Task statement: Your task is to copy the stretch of lines in the records below that begins with the line containing "View 当前在线 current players stat" and ends with the line containing "The height and width of the screenshot is (766, 1080).", exactly as written, with nothing added.

Given records:
++++++++++
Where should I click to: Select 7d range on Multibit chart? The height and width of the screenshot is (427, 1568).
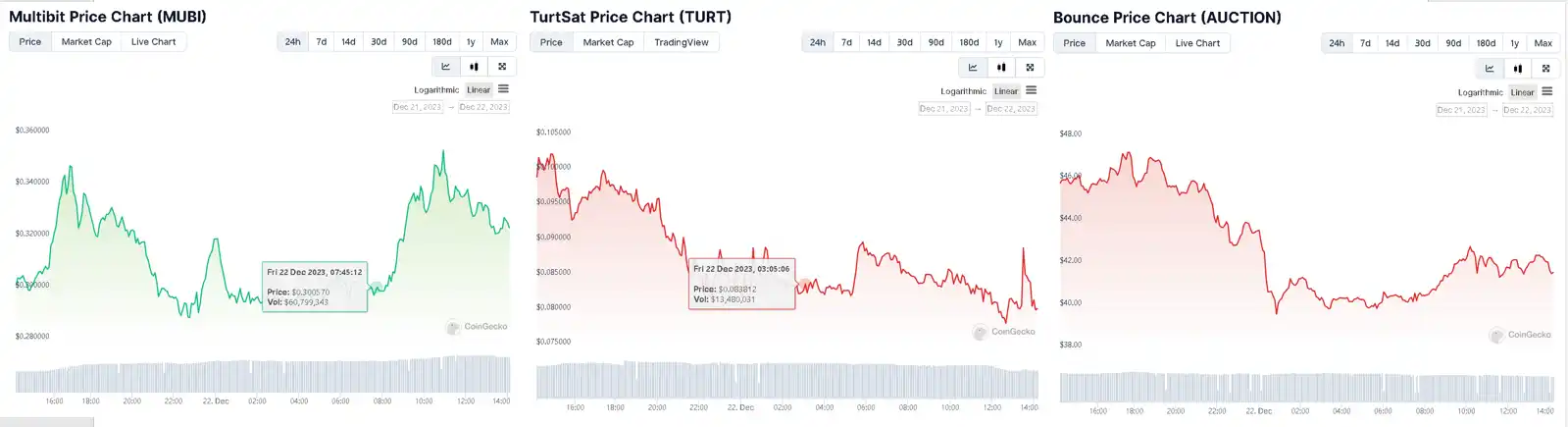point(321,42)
++++++++++
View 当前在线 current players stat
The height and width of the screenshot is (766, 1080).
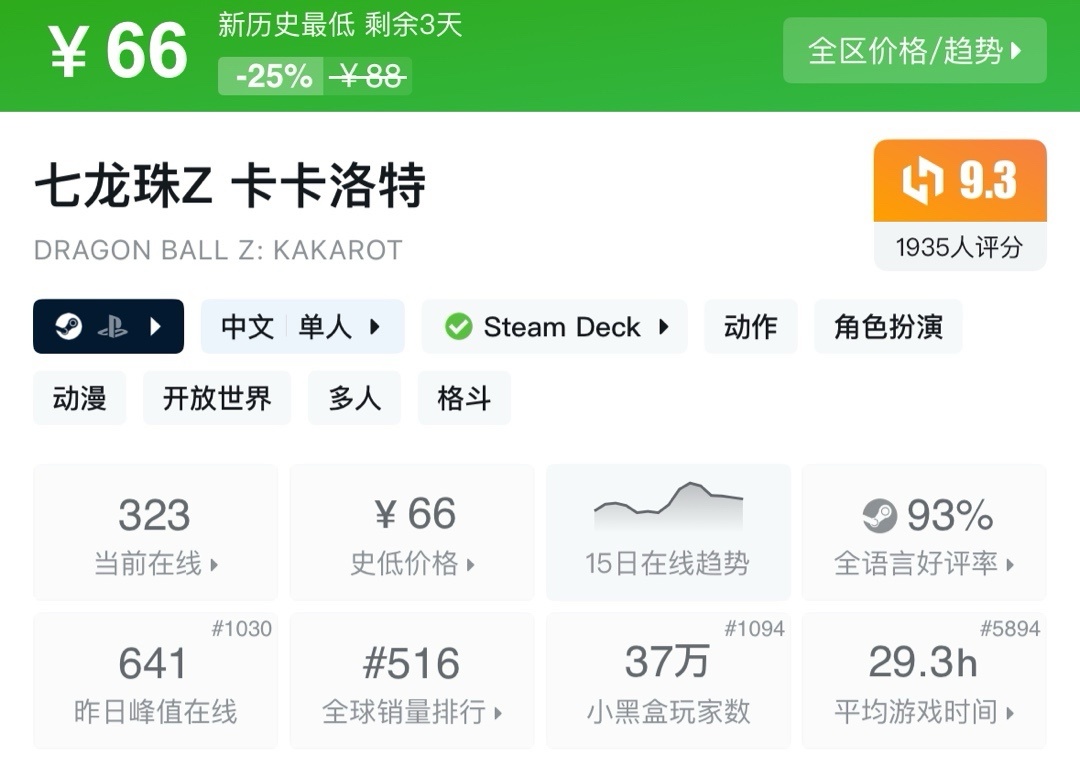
++++++++++
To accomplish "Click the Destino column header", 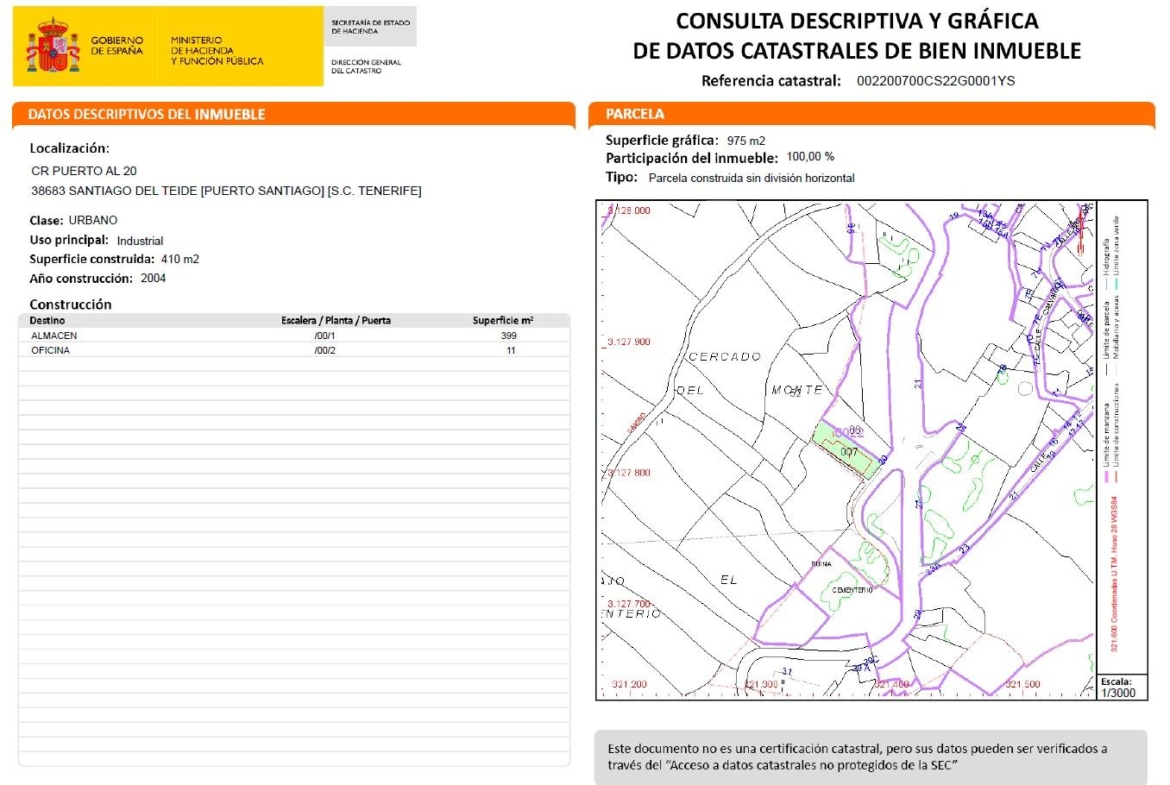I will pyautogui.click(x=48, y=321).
++++++++++
Reply:
View 当前在线 current players stat
The height and width of the screenshot is (766, 1080).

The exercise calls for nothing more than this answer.